Last Tuesday, Greece enjoyed/suffered (depending on how you look at it) the same fate as Portugal on its bond auction.

The Greek debt agency accepted the bid of 4.82% yield for 26-week Treasury bills in order to raise 36 million EUR, which was higher than what it settled for back in October at 4.54%. But I guess beggars can’t be choosers, eh?

Some naysayers think that Greece is lucky enough to have gotten as much moolah despite the political uncertainty brought about by Sunday’s municipal elections. The auction did little help to narrow spreads though. At the end day, the spread between 10-year Greek bonds and German bunds was up 26-basis points to 11.71%.


Lastly, let’s take a look at our amigos over at Spain.

Investors are concerned as to whether Spain can make good on its blood promise to repay its debt. Yield spreads between Spanish and German 10-year bonds are now at 4.50%, after sitting at just over 4.0% a month ago.

Remember, widening yield spreads signal hesitancy from traders on purchasing bonds. The bigger the spread, the more likely traders believe that the government may just default on its debt.

As spreads rise, more investors will worry that Spain will have difficulty in raising funds in the near future. And trust me, the sheer size of Spain’s funding requirements is something that should not be ignored. According to my market spies, Spain’s funding requirements are TRIPLE that of Ireland and Portugal combined, at a massive 350 billion EUR.

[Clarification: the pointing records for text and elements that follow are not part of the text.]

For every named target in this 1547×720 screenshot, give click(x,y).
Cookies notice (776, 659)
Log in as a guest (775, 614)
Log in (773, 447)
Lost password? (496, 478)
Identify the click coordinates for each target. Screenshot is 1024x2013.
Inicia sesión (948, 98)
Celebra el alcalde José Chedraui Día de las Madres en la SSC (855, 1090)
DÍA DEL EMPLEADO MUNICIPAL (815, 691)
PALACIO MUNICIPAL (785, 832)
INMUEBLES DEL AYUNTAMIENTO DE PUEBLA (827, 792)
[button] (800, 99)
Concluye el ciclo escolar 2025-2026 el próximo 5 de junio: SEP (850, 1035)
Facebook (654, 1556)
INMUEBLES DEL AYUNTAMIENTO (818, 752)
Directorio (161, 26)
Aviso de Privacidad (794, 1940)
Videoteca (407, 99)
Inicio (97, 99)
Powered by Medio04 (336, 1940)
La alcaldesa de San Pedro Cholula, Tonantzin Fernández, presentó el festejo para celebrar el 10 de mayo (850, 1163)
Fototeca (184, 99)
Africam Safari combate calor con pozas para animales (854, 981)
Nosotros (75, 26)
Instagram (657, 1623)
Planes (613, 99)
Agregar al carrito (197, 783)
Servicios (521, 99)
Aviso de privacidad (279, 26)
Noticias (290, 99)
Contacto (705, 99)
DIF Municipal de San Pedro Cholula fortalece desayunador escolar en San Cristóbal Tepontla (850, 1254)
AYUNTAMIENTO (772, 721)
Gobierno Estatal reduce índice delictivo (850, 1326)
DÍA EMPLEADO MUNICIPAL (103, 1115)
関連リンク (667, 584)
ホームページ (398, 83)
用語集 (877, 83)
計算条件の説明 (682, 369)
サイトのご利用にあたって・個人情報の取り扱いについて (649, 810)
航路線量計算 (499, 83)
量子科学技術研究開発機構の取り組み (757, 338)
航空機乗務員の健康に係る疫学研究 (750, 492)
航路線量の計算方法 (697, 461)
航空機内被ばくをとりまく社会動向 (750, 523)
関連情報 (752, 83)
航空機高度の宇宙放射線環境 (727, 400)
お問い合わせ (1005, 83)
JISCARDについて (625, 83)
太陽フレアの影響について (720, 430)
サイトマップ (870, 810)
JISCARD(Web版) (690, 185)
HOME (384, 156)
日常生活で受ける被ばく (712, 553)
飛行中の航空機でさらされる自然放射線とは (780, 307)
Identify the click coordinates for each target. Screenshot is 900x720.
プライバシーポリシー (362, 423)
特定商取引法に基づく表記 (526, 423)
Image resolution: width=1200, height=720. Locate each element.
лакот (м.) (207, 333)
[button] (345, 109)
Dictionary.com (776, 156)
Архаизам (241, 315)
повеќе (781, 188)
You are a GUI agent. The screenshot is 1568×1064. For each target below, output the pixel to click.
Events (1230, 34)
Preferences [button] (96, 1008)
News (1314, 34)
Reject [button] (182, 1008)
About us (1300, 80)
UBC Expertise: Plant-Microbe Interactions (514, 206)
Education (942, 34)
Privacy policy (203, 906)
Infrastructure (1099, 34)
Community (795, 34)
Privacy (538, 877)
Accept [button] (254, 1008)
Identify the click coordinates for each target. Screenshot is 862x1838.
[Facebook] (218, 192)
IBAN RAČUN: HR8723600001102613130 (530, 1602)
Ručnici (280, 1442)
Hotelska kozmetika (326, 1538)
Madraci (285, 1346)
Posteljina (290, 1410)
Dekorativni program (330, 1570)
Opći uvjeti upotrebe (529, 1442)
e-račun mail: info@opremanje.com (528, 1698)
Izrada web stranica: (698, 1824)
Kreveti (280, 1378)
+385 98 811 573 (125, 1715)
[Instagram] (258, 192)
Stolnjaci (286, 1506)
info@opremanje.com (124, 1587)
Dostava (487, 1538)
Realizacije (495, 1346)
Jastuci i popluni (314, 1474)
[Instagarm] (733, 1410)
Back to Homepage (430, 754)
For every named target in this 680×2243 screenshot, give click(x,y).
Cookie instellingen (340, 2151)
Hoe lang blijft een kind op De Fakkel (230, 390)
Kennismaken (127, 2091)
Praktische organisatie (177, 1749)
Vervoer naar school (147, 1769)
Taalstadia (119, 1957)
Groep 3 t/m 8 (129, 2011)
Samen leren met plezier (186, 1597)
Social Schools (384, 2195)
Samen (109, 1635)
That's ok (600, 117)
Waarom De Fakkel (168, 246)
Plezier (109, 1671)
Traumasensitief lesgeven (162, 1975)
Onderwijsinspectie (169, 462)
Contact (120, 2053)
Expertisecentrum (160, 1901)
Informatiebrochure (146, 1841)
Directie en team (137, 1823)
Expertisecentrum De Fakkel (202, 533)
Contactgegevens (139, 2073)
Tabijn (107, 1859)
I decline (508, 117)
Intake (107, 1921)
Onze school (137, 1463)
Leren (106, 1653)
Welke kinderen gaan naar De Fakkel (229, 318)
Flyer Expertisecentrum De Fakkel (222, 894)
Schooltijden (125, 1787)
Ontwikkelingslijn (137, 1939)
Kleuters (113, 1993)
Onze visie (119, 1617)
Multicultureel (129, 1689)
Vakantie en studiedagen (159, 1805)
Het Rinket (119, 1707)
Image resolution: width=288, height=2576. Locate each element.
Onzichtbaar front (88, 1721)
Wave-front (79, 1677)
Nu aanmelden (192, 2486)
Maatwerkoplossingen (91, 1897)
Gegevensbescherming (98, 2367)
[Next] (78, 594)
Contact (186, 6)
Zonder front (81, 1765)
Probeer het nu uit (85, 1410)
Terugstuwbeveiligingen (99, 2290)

If Spain has problems raising funding, where will it get the money that it so desperately needs? That’s right – straight out of the emergency fund that the EU and IMF have put aside.

So as you can see, things are looking a little muddy right now for PIGS (Okay, that was a bad joke). Interestingly enough, it was just about this time last year when Greece’s problems first propped into the market. If these countries continue to show more fiscal problems in the near future, could we see the euro tumbled down the charts yet again?